17th Aug 2023 11:56
(Alliance News) - Stock prices in Europe were lower at midday on Thursday, after the US Federal Reserve warned that a further interest rate hike may be on the cards.
The FTSE 100 index was down 12.17 points, 0.2%, at 7,344.71. The FTSE 250 was down 97.64 points, 0.5%, at 18,483.14, and the AIM All-Share was down 3.77 points, 0.5%, at 744.07.
The Cboe UK 100 was down 0.1% at 732.73, the Cboe UK 250 was down 0.6% at 16,236.04, and the Cboe Small Companies was up 0.4% at 13,596.20.
In European equities on Thursday, the CAC 40 in Paris and the DAX 40 in Frankfurt were both down 0.1%.
Minutes from July's Federal Open Market Committee meeting showed that US Federal Reserve officials continue to see "significant" upside risks to inflation and suggested further interest rate increases may be necessary.
At that meeting, the US central bank lifted rates by a further 25 basis points to 5.25% to 5.50%, the highest level in more than two decades, in a rise that many economists believe will be the last of this cycle.
However, the minutes showed that most participants fear that the battle to tame inflation is far from over and could require additional tightening action.
"With inflation still well above the committee's longer-run goal and the labour market remaining tight, most participants continued to see significant upside risks to inflation, which could require further tightening of monetary policy," the meeting summary stated.
AJ Bell investment director Russ Mould said that minutes "have thrown a cat among the pigeons by pointing to upside risks on inflation which might necessitate more rate hikes."
"It feels like we’re in a constant back and forth between central banks and the markets, with the former having to constantly disabuse the latter of the notion the rate hiking cycle is at an end," Mould added.
Stocks in New York were called higher, after closing in the red on Wednesday following the minutes. The Dow Jones Industrial Average, the S&P 500 index, and the Nasdaq Composite were all called up 0.2%.
The pound was quoted at USD1.2746 at midday on Thursday in London, down from USD1.2750 at the equities close on Wednesday. The euro stood at USD1.0882, lower against USD1.0906. Against the yen, the dollar was trading at JPY146.11, higher compared to JPY145.77.
In the FTSE 100, BAE Systems lost 4.6%, making it the worst performer of the morning.
It said it has agreed to buy the Ball Aerospace business from Ball Corp for about USD5.55 billion, in cash.
Ball Aerospace provides mission critical space systems and defence technologies across air, land and sea, and will serve to strengthen BAE's multi-domain portfolio. The business is headquartered in Colorado, with more than 5,200 employees.
Shore Capital's Jamie Murray said he was "not surprised" with an acquisition like this happening.

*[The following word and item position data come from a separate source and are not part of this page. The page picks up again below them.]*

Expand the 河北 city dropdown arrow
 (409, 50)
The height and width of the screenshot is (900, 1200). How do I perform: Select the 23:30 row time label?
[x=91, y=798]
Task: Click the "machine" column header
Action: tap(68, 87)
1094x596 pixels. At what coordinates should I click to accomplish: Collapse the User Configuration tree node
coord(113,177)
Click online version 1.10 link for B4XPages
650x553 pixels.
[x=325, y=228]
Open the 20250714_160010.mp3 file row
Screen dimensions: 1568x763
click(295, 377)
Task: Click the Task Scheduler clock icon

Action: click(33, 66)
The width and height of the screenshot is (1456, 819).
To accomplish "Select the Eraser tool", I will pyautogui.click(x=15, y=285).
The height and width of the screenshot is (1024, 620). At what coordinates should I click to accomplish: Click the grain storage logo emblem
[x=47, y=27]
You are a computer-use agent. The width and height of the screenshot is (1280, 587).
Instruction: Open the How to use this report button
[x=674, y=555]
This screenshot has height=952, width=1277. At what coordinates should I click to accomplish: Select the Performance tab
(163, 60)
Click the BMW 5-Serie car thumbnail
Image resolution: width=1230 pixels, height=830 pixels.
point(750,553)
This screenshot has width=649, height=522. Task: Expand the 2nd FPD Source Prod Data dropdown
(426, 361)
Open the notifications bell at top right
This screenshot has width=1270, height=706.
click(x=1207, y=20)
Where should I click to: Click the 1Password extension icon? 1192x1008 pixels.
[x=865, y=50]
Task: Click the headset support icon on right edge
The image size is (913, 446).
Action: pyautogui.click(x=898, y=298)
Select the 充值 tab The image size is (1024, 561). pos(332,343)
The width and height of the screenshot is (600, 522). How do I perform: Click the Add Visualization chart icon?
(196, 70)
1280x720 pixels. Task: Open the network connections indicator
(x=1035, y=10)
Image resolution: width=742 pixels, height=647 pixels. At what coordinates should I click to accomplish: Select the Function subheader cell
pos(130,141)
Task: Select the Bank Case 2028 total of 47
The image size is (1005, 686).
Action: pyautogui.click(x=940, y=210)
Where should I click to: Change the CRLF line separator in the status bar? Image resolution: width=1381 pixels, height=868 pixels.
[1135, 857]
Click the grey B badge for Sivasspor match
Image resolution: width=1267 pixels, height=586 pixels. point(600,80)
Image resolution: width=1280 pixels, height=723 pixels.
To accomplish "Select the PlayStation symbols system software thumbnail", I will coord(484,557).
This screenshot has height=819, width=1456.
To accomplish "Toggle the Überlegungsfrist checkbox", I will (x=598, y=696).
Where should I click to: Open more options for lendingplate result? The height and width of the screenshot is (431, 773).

"It is a theme that we expect to continue, not just with BAE Systems, but across the defence industry as players look to scale up their operations so that they can capitalise on the long term uptick for defence products," Murray continued.
The FTSE 100 was also weighed down by stocks going ex-dividend. This included abrdn, down 3.4%, Berkeley Group down 2.3%, and GSK down 1.2%.
In the FTSE 250, Bank of Georgia jumped 14%.
The Tbilisi-based lender said profit in the first half of 2023 jumped 38% to GEL709.9 million, about GBP215.3 million, from GEL516.1 million a year before. Profit before income tax expense and one-off items improved 41% to GEL807.5 million from GEL573.7 million.
The bank declared an interim dividend of GEL3.06, up 65% from GEL1.85 a year prior. Furthermore, its board has approved a GEL62 million share buyback and cancellation programme that is expected to start later this year.
Bank of Georgia cited an improved sentiment which has supported the Georgian lari in the first half of 2023, healthy bank lending, continued fiscal consolidation, falling inflation and strong economic growth in Georgia. It noted that in the first half of 2023, real gross domestic product growth in Georgia was 7.6%, boosted by construction, information & communication, and trade sectors.
Among London's small-caps, Kin & Carta rose 16%, after it said it expects profit to beat market forecasts for financial 2023.
Full year adjusted operating profit is expected to be between GBP17.9 million and GBP18.4 million, 10.5% to 14.0% ahead of market expectations. Kin & Carta said this reflects "a realigned operating model with a lower cost base and improved operational efficiencies".
On London's AIM, Tremor International plummeted 29%.
The New York-based advertising technology company said pretax loss during first half of 2023 was USD24.7 million, swinging from a profit of USD28.8 million the year prior. It noted that its operating costs increased by 52% to USD148.4 million, from USD97.5 million.
Further, looking ahead, Tremor cut its full-year guidance.
Brent oil was quoted at USD84.11 a barrel at midday in London on Thursday, down from USD84.83 late Wednesday. Gold was quoted at USD1,896.72 an ounce, down from USD1,902.61.
Still to come in Thursday's economic calendar, there's the latest US jobless claims reading at 1330 BST.